The explanation is best illustrated with a game of catch.

Imagine that you and your friend are both capable of throwing a ball at exactly 10 m/s. Imagine that you also have an incredibly accurate stopwatch that you can operate while simultaneously throwing or catching a ball.

Your friend is standing an unknown distance away from you. You throw the ball at her and start the stopwatch; as soon as she catches the ball, she throws it back at you at exactly the same speed. As soon as you catch the ball, you stop the stopwatch. Since you know the speed of the ball and the amount of time required for it to make the round trip, you can calculate the distance between the two of you:

• speed = total distance/total time

(Technically, it’s *average* speed = total distance/total time, but in this situation the ball is moving at a constant speed. The ‘average’ would come into play if the ball was speeding up or slowing down.)

Suppose the stopwatch reads exactly 4 seconds when the ball returns to you. At our given speed of 10 m/s, we can calculate how far the ball traveled.

• 10 m/s = total distance/4 seconds

The ball covered a distance of 40 m. An important detail to remember here is that this is the *round trip* distance. Since the ball had to leave your hands, get to your friend, and come back to you, your friend is standing *20* m away from you.

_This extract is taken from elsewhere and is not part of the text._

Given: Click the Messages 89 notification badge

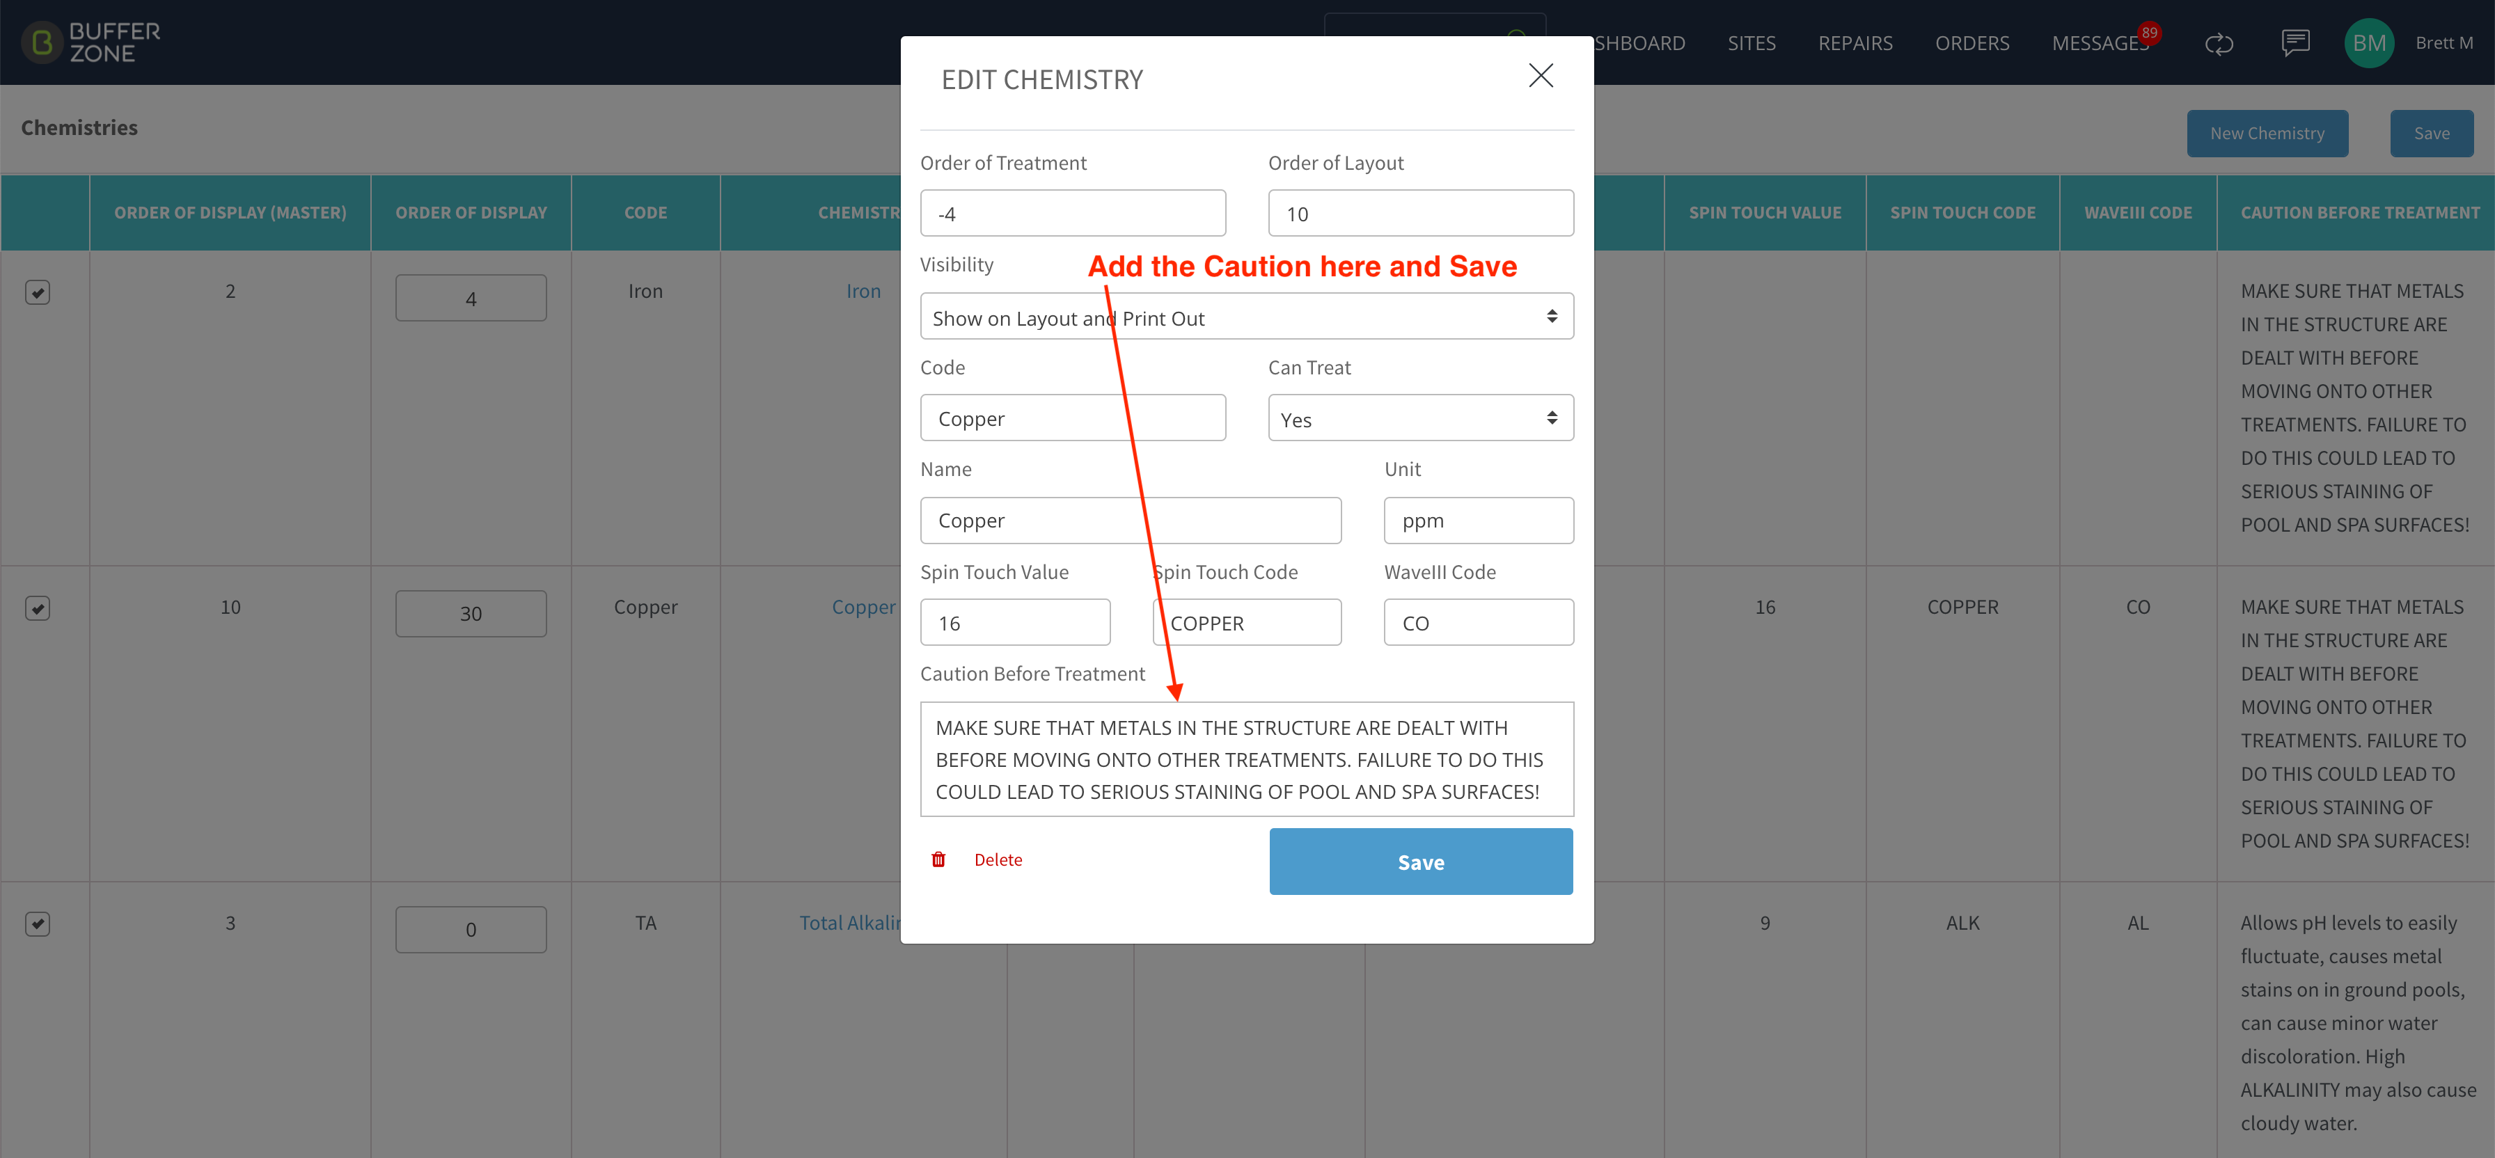Looking at the screenshot, I should click(x=2149, y=33).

The motion detector uses a similar process to determine how far away you are; instead of using a ball, it uses sound. The device sends out a constant stream of clicking noises, each of which bounces off of you and returns to the detector. (While we can’t hear it ourselves in this case, this bounced clicking noise, like all reflected sound waves, is an echo.) Given that the speed of sound in air is fairly constant, the detector’s software can use this speed and the amount of time that passes between an emitted click and the return of its echo to calculate the distance. Making this calculation several times every second results in a smooth graph of your motion.

I’m going to stop now before I go on for pages about motion graph analysis (and if you don’t believe that I can, you clearly haven’t talked to my physics students). That will be a post (or several) for another day.